In most of the holistic interventions, spiritual guidance is embraced to make the patient feel safe spiritually. When effectively pursued, spiritual guidance gives the patient a certain degree of calmness making them at peace with themselves and those around them. This kind of holistic intervention is commonly applied to patients with mental health problems. It can therefore be deduced that holistic intervention aims at creating mutual connectedness in the emotional, spiritual, and mental wellbeing of an individual (Stuber and Horn, 2012). Traditional intervention on the other hand seeks to create some harmony between an individual, family, and the community at large. Unlike holistic intervention, traditional intervention is a broad spectrum of therapies.

Developments in traditional and holistic interventions

Since their introduction the healthcare industry, traditional and holistic interventions have undergone several developments. This is because upon introduction, the health care providers were quick to embrace the change and implement the alternative treatment methods in their operations. Since then, research has been undergoing to establish the best ways of incorporating holistic and traditional interventions in treatment of patients. Among the recent developments in alternative treatment methods is the bio-psycho-social model. “According to this model, all diseases have some component of psycho logic, psychosomatic, social, and biological factors in the symptoms of the disease. The aforementioned factors are however interdependent and interrelated” (Stuber and Horn, 2012). As such, in order to get rid of the disease from the individual, all the four parameters have to be acted upon. This therefore calls for the intervention of holistic and traditional treatment methods.

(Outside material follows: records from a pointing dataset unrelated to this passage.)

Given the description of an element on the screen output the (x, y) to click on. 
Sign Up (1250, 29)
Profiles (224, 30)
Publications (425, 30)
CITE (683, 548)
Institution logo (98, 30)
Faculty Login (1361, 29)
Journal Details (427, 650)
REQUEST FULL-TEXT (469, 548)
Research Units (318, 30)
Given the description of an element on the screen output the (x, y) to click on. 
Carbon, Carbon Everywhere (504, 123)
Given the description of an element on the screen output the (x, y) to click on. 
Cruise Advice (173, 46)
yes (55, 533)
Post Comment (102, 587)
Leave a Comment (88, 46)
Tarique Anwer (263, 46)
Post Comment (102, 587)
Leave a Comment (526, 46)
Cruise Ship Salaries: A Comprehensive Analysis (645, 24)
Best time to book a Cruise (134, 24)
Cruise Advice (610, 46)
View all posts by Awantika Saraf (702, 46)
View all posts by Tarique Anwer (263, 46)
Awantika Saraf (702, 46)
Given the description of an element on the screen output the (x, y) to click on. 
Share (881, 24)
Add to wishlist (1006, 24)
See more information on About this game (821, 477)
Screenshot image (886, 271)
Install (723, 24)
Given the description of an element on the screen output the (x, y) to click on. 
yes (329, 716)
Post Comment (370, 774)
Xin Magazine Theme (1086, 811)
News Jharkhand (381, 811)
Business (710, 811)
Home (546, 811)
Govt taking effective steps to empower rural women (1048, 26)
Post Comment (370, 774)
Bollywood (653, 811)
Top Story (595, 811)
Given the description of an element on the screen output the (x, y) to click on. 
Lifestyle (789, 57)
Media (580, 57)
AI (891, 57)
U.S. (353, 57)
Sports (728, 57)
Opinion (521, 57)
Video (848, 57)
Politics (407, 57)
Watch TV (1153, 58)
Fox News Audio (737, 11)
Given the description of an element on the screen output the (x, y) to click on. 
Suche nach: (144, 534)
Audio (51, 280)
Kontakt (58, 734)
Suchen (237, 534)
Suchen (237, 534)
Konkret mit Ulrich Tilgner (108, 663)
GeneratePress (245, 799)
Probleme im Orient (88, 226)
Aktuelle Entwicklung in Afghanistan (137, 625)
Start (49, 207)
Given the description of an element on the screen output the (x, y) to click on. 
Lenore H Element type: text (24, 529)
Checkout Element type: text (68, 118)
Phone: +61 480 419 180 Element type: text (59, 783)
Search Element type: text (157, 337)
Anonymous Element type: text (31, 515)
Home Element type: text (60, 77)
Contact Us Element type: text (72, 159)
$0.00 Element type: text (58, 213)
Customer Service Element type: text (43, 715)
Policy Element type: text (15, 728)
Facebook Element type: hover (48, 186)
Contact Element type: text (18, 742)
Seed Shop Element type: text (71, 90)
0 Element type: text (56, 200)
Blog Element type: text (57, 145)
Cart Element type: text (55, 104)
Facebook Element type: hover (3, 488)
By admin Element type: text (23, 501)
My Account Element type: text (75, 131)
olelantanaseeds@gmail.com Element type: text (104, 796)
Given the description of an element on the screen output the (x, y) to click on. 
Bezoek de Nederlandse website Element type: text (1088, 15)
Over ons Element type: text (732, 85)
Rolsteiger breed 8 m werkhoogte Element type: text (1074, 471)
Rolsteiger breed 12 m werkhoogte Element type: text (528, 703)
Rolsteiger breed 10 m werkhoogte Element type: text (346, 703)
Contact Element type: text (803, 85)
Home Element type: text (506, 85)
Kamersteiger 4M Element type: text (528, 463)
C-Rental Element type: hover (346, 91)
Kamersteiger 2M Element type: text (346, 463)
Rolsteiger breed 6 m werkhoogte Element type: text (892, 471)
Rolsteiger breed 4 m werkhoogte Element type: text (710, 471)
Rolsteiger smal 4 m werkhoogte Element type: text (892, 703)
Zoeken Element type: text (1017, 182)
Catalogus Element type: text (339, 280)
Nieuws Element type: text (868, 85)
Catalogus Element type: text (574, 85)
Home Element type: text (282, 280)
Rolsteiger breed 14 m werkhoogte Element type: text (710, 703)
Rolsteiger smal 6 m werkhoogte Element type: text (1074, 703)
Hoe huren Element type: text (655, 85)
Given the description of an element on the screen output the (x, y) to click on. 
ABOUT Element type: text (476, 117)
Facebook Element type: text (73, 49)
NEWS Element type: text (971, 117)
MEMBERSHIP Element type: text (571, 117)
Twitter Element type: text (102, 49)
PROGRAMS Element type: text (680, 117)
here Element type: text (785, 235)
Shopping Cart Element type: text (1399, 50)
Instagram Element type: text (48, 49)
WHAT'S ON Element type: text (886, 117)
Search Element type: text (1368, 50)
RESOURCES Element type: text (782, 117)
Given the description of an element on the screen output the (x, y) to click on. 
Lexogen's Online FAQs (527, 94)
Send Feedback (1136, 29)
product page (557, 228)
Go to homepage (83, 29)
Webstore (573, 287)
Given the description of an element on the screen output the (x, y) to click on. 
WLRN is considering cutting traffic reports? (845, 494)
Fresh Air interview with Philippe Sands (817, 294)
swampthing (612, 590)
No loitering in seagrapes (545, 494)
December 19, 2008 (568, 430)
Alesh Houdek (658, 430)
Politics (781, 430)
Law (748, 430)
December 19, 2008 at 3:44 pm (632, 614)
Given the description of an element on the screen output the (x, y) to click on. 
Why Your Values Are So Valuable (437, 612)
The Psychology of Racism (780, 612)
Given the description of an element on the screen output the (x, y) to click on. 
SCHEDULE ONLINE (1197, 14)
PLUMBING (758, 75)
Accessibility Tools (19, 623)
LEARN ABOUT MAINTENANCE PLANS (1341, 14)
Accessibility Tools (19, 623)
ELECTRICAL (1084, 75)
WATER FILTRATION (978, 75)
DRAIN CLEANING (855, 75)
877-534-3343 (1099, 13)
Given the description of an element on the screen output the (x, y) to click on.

Technological advances and the need for safer internal and external environments have also increased the demand for holistic and traditional intervention. Unlike in the ancient days, people are now aware of the dangers of consuming many chemicals in the body. As such, they would try as much as they can to minimize the amounts of chemical substances getting into their bodies. Thus, when people get sick, they prefer traditional and holistic interventions as treatment methods instead of taking medicine or injections. It is also for the same reason that the demand for psychologists and sociologists has gone up in the recent past.


From the above discussion, it is clear that health care has undergone tremendous attributed to the technological, social, and economical changes in the world. Health care has greatly revolved because of the introduction of holistic and traditional interventions in nursing. For one, holistic and traditional interventions have proven to be cost effective compared to pharmacology, thus gaining much preference from many people in the society. Moreover, unlike the pharmaceuticals, holistic and traditional interventions have less health effects on the patient’s body since they do not involve consumption of chemicals, which could be harmful to the body. Finally yet importantly, holistic and traditional interventions go further to healing the physical body as they also ensure that the psychological and mental health problems are taken care of.

Reference List

King, M., and Gates, M. (2007). Teaching Holistic Nursing: The Legacy of Nightingale. Nursing Clinics of North America, 42(2), 309-333.

Stuber, M., and Horn, B. (2012). Complementary, alternative, and integrative medicine: Oxford Textbook of Spirituality in Healthcare. Oxford: Oxford Univ press.

Wright, S. et al. (2011). Holistic System of Care: Evidence of Effectiveness. Native American Health Center. 46(11), 1420-1430.